Maybe I'll call him...

Wednesday, January 18, 2006

Next

Its been tough trying to find the right man, one who can sooth this savage beast. Just follow the path of destroyed men with crumpled egos, and you will find me. I don't know what men find so intimidating about me. Anywho, so a girls got needs, and I figure I can score myself a "sure thing" on the "Love Connection" or something. So I ring up Chuck Woolery too see if I can get on the show. Before I could ask, another call rings in.

"Back in two-and-two," he says, clicking over before I could protest. After five minutes I got tired of waiting. Stupid Chucks got no phone manners. I ring up my hairdresser, Mary, she's famous, trust, and ask her what is a girl to do?

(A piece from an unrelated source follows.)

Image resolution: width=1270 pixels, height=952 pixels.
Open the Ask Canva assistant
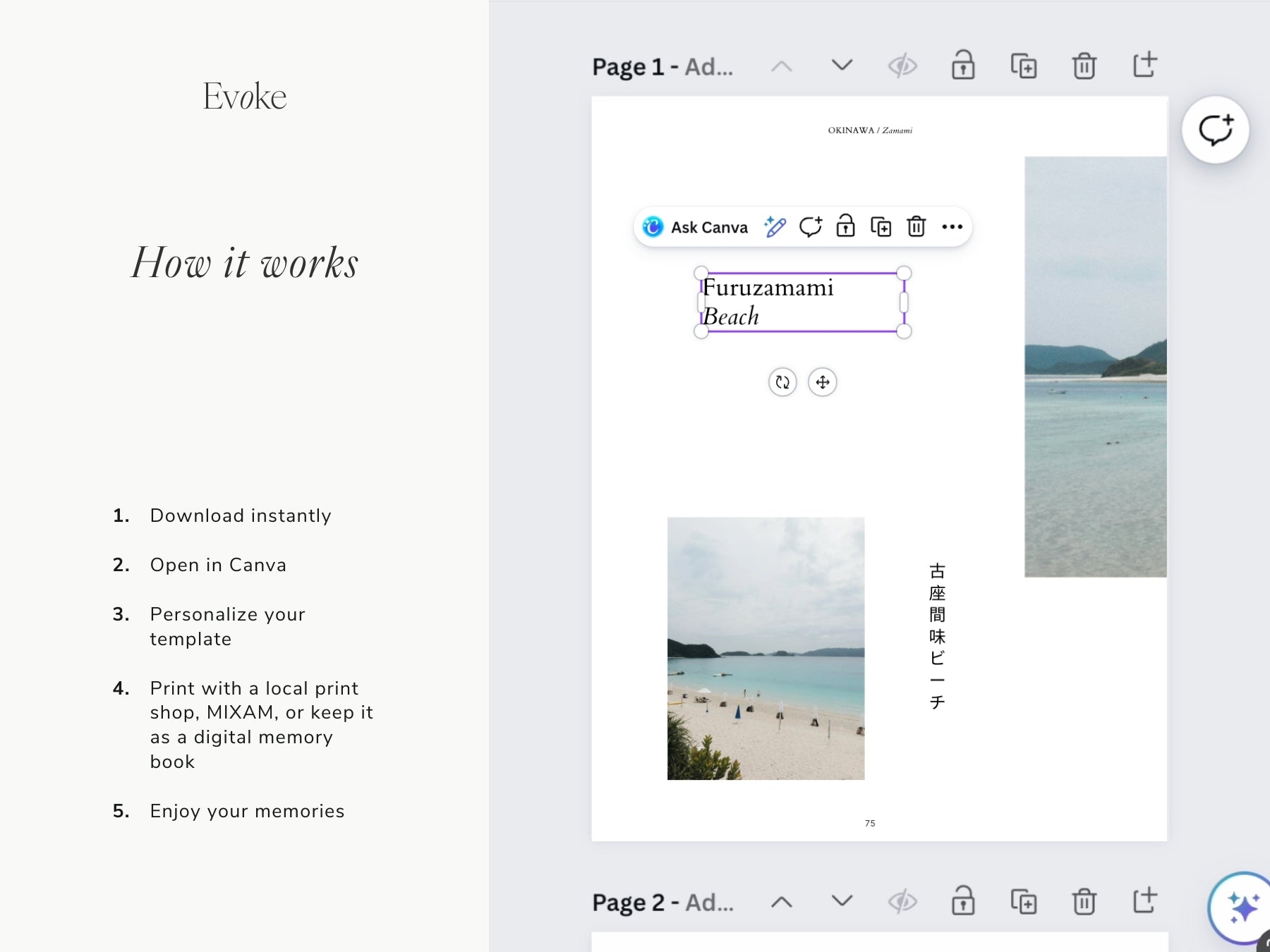[695, 227]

She's kinda simple though, god bless'er, and she starts babbling about when she was on the Newlywed game and when asked where was the strangest place she made "whoopee" she wrote "in the butt" on her little answer card. I hung up on her.

So last week I was taping an episode of MTV's Next. There I was, sitting on the bus with four other women. Girls, really, as they're all too giddy and giggle entirely too much. I almost whipped out my blade and cut this chick Robyn when she tried to touch my hair. Anywho. Robyn was up first, and the moment she steps off the bus, these other bitches start talking shit about her. So I tune them out, and start making my grocery list in my head. Then the next thing I knew, when I look over, two of them are totally making out!

"What is this, the bus to the Lilith Faire?!?!" Before I could get more indignant, Robyn comes back in complaining that she got "Nexted" for being a red head. "Its not like the carpet matches the drapes, hon," I say, trying to calm her. She pretends to be appalled, but we all know its true. With a scowl, she tells me that I'm up next. "Watch these girls don't get all Mulholland Drive on you," I warn before exiting.

I alight from the bus with grace, excited to met my next conquest. I guess I must have looked confused, cause this little boy with a flat top waves me over.

"Do you know where my date is?" I inquire.
"Hi, I'm Shelia, I'm your date." She answers.
"What the... ? What are you Lesbaneese or something? Look, I'm flattered, but these scissors don't cut that way." Then I "nexted" myself.

I wrote a letter to the producers telling then that I wanted to date a boy. They apologized for the error and said they would set something up. But until then, it looks like another night with the shower massager.